Written task: Extend the forum thread on spam filtering and Google Analytics tracking with the next few replies, picking up after its final post.

*** Document excerpt ***

99.9% of spammers are too lazy to spend any time figuring this out for a single site, and their tools won't even tell them spam isn't working. I've gotten away with adding a simple static ID to everything and except for really large juicy targets spammers don't even watse time on this.
All of my sites get zero spam with this filter
The Next Web has open-sourced its Google Tag Manager setup (https://github.com/thenextweb/gtm), which has things like Scroll Tracking, Engagement Tracking (riveted.js), Outbound Link Tracking and lots of other things that are not in the default GA setup. They have recently added support for AMP.
In my experience it allows clients to get up and running with a useful GA setup in a couple of hours and means that you as a developer don't get bothered to make trivial changes.
Scroll Tracking, Engagement Tracking (riveted.js), Outbound Link Tracking and lots of other things that are not in the default GA setup.
In GA's case, none of this is personally identifiable (Google actively strips info which could be PII out of listings), and the way Scroll Tracking is implemented could only ever be used in aggregate. So that is something.

*** Data excerpts ***

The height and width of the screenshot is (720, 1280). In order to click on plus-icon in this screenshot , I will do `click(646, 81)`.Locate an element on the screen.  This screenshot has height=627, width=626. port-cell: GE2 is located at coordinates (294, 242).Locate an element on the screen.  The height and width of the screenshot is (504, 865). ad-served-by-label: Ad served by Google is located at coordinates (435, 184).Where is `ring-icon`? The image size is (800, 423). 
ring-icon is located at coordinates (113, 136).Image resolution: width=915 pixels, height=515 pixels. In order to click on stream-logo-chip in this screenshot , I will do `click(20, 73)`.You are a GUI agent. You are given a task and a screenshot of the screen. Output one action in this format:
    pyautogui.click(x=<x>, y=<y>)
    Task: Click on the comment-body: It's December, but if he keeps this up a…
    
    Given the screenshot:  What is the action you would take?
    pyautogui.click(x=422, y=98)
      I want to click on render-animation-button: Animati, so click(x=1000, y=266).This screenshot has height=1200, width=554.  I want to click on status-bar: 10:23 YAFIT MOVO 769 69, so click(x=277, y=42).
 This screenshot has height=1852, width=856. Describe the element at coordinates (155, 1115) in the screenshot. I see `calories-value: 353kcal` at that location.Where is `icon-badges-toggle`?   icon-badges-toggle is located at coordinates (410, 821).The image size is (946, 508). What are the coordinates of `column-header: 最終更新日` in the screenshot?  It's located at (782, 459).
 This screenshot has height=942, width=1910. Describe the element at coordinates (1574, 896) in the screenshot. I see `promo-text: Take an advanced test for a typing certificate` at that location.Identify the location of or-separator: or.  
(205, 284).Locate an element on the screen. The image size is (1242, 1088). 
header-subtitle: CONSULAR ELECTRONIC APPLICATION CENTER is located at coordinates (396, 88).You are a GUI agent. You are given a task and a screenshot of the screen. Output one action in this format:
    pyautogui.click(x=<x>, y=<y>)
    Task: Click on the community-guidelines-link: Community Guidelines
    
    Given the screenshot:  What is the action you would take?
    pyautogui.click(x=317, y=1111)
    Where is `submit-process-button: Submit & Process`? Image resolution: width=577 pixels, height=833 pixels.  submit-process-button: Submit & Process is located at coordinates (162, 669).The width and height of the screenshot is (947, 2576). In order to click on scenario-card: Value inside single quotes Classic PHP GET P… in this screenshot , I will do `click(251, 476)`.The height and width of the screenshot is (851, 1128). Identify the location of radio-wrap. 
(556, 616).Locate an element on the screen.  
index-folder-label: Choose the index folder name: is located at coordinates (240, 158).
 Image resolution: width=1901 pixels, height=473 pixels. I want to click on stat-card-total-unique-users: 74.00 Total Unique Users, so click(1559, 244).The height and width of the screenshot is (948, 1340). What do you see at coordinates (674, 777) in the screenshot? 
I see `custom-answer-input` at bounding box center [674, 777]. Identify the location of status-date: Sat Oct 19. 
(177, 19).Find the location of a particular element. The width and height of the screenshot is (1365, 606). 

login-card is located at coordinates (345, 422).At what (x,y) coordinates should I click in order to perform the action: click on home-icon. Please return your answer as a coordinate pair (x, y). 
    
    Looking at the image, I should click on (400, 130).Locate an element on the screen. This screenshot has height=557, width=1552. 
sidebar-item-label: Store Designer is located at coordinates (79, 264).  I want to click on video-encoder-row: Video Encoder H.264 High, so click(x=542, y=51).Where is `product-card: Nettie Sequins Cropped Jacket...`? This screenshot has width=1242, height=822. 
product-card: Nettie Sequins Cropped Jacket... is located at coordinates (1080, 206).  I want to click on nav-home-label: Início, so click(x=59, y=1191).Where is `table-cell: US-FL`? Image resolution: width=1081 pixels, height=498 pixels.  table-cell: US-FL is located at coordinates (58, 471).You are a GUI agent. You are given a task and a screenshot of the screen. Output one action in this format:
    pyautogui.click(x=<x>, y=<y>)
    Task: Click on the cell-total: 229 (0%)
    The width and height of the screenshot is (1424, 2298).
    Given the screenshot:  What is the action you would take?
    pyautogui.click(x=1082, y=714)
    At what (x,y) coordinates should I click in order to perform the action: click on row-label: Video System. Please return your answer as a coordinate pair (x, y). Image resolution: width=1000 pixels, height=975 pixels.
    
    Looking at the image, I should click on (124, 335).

***

Written response:
I'm a more technically inclined marketer, but I make damn sure to check with an engineer before trying anything fancy with JS, and I make sure to test with QA.
But having stuff in GTM more or less means you have separate workflows for code outside of your existing repo. Yes you can dump a JSON export of the container and commit that, but it definitely can cause some headaches when engineers not super familiar with GTM or how it is setup have to touch things that impact it (or vice versa).
Aside from GA, most companies have a shit load of 3rd party scripts that run on their pages, so GTM provides a central place to manage everything.
One problem is that anyone with editor access to GTM can inject just about anything (unless you block custom scripts within GTM which has other implications) and those deployments are real-time and done directly within the GTM web interface. I'm a developer on the marketing team, so I'm a fan, but it's risky in the wrong hands.
People who block my tracking scripts don't want to be tracked, so I won't track them.
I use that info to see how people use a product, how they interact with it and what I can do to improve it. Where my time and money will be best spent.
If people want to block them, that's fine, I'm not going to try and get around them, but their "voice" is also muted here. I'm no longer factoring in their usage patterns, their usage at all.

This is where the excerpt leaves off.